• EXERCISE DIRECTIONS: Reproduce the records verbatim, beginning with the line that contains "Доставка и оплата (52, 2284)" and continuing through the end of the records. Leave the pictures out of your reply.

### ENTRIES SUPPLIED ###

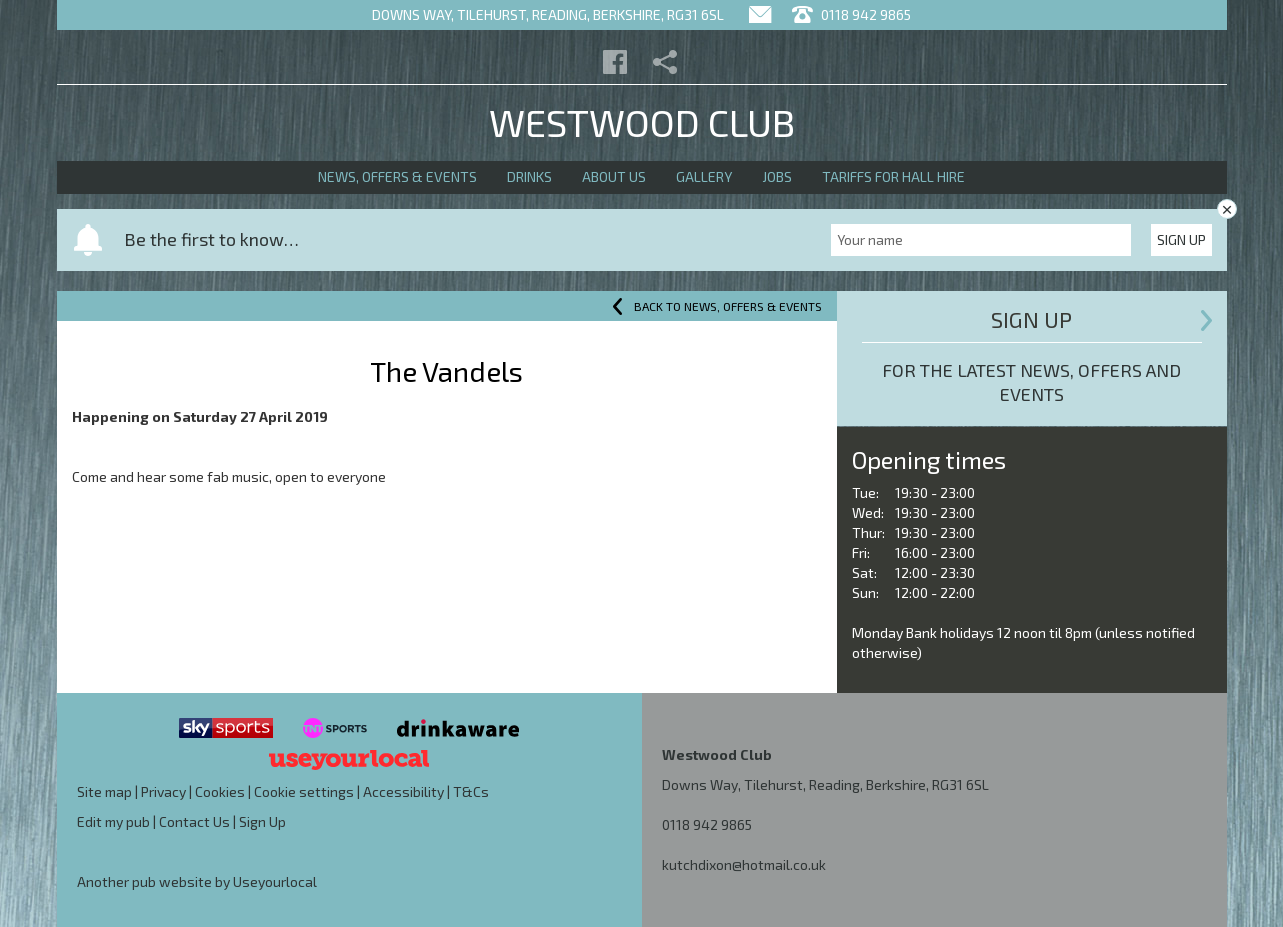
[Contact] (760, 14)
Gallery (704, 176)
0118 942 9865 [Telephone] (851, 14)
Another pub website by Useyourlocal (197, 881)
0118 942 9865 (707, 824)
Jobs (777, 176)
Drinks (529, 176)
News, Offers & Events (397, 176)
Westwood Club (642, 122)
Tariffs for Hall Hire (893, 176)
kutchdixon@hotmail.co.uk (744, 864)
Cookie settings (304, 791)
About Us (614, 176)
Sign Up (1181, 239)
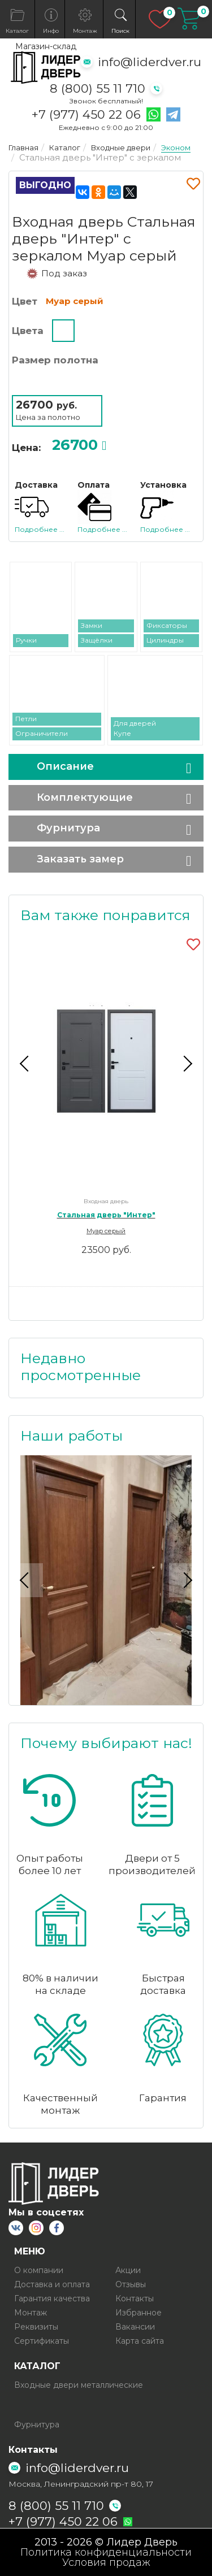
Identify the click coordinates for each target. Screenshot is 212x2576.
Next (186, 1064)
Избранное (138, 2313)
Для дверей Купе (135, 728)
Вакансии (135, 2327)
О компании (38, 2270)
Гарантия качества (52, 2298)
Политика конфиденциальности (106, 2552)
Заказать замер (80, 859)
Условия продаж (106, 2562)
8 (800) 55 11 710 (97, 88)
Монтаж (30, 2313)
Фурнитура (68, 828)
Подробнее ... (39, 529)
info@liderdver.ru (149, 62)
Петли (26, 718)
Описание (65, 766)
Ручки (26, 640)
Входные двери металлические (78, 2385)
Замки (91, 625)
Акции (128, 2270)
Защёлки (97, 640)
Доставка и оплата (52, 2284)
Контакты (134, 2298)
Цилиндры (165, 640)
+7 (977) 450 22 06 (86, 115)
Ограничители (41, 733)
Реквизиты (36, 2327)
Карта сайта (139, 2341)
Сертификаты (41, 2341)
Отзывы (130, 2284)
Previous (26, 1064)
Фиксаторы (166, 625)
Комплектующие (85, 797)
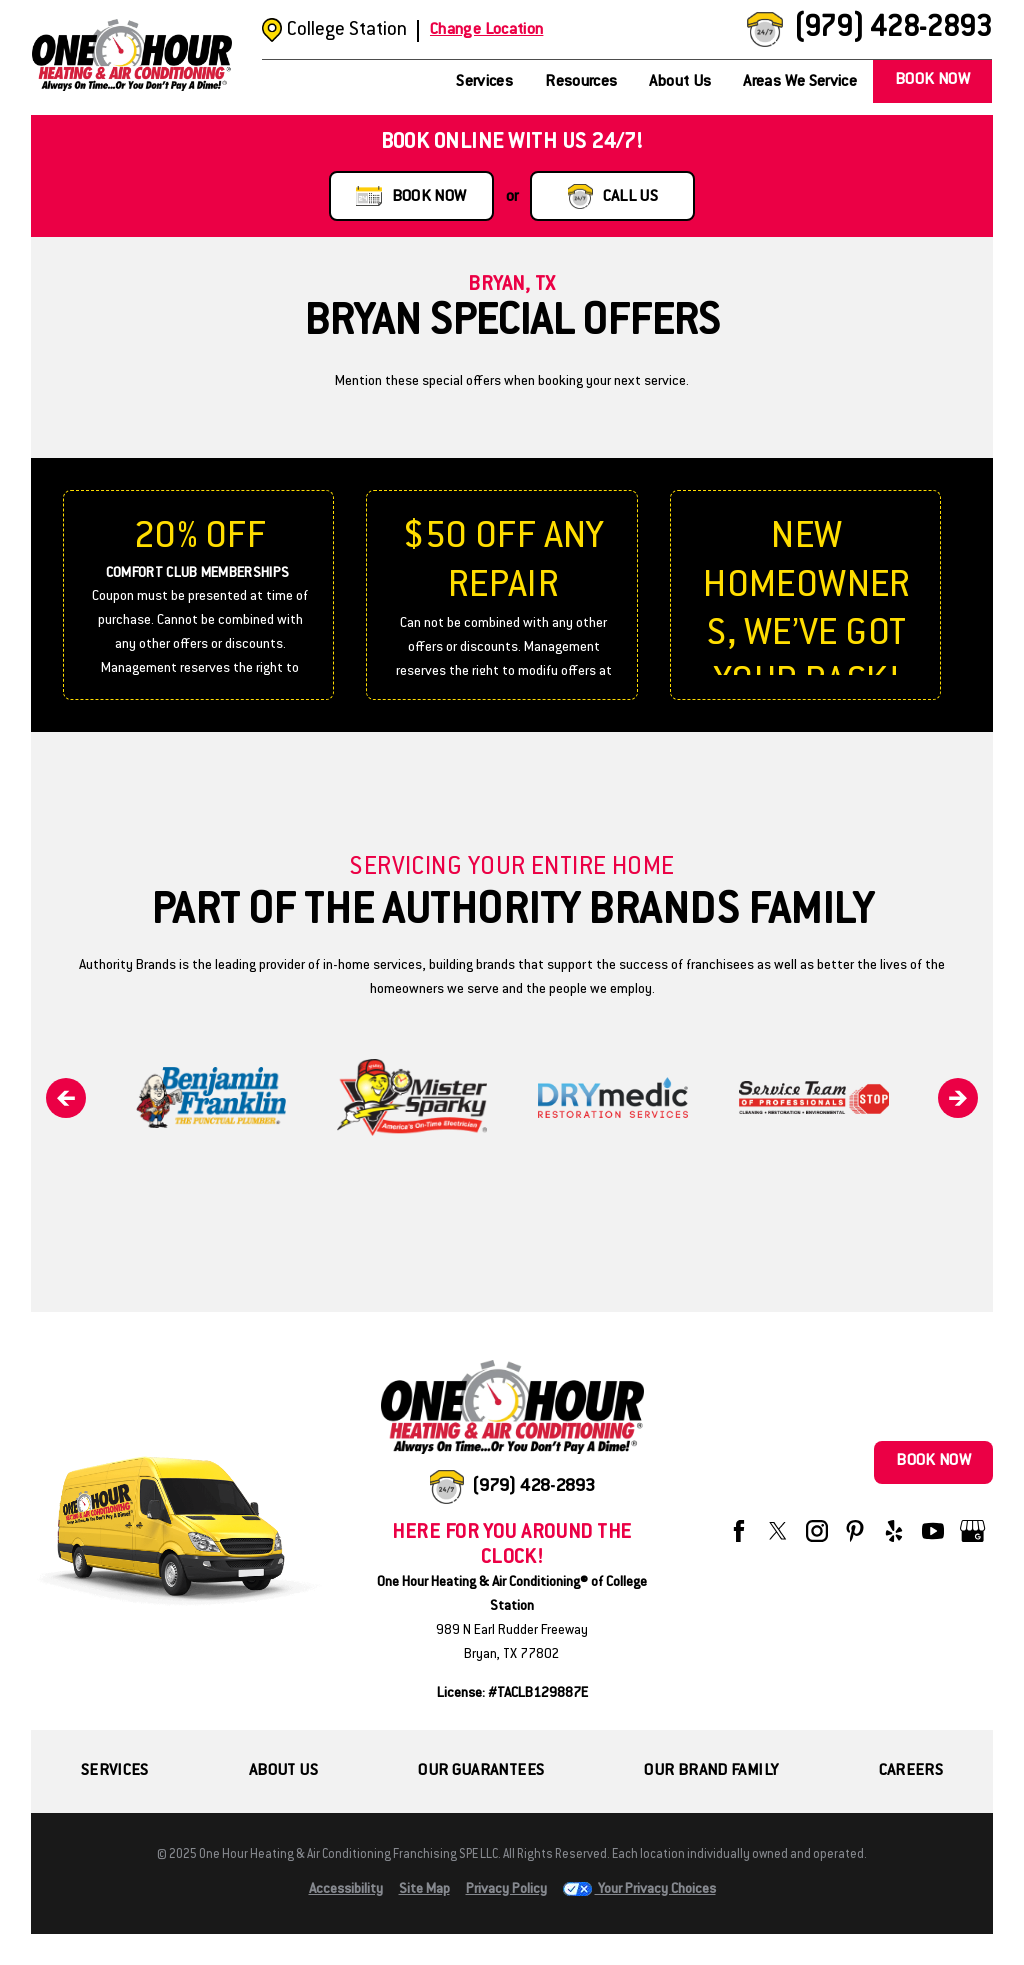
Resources (581, 82)
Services (484, 82)
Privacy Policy (506, 1890)
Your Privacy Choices (639, 1890)
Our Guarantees (481, 1771)
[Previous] (66, 1098)
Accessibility (346, 1890)
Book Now (932, 80)
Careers (911, 1771)
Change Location (486, 30)
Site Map (424, 1890)
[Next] (958, 1098)
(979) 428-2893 (892, 29)
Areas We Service (800, 82)
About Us (680, 82)
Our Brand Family (711, 1771)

###

• OUTPUT FOR THIS TASK:
Доставка и оплата (52, 2284)
Контакты (134, 2298)
Цилиндры (165, 640)
+7 (977) 450 22 06 (86, 115)
Ограничители (41, 733)
Реквизиты (36, 2327)
Карта сайта (139, 2341)
Сертификаты (41, 2341)
Отзывы (130, 2284)
Previous (26, 1064)
Фиксаторы (166, 625)
Комплектующие (85, 797)
Resources (581, 82)
Services (484, 82)
Privacy Policy (506, 1890)
Your Privacy Choices (639, 1890)
Our Guarantees (481, 1771)
[Previous] (66, 1098)
Accessibility (346, 1890)
Book Now (932, 80)
Careers (911, 1771)
Change Location (486, 30)
Site Map (424, 1890)
[Next] (958, 1098)
(979) 428-2893 (892, 29)
Areas We Service (800, 82)
About Us (680, 82)
Our Brand Family (711, 1771)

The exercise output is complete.